Source data:
'''

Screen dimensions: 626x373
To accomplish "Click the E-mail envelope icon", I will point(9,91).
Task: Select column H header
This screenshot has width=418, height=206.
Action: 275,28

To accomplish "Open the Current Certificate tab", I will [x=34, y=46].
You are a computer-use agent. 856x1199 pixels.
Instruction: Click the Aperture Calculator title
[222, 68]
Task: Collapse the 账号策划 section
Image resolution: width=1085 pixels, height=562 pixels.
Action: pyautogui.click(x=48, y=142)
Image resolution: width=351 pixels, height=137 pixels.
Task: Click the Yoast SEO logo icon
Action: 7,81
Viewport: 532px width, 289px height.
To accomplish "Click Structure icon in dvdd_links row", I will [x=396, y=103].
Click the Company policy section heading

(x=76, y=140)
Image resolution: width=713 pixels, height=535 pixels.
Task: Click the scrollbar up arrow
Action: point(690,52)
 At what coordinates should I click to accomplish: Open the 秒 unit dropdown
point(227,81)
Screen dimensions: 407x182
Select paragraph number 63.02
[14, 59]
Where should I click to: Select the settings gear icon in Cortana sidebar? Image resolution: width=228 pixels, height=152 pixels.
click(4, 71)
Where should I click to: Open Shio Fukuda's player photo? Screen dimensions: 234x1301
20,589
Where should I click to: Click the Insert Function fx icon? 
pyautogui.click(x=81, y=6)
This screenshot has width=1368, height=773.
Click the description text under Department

'''

#### Work request:
From the data above, pick out each line containing "will" and copy it.

#### Task result:
To accomplish "Click the E-mail envelope icon", I will point(9,91).
To accomplish "Open the Current Certificate tab", I will [x=34, y=46].
To accomplish "Click Structure icon in dvdd_links row", I will [x=396, y=103].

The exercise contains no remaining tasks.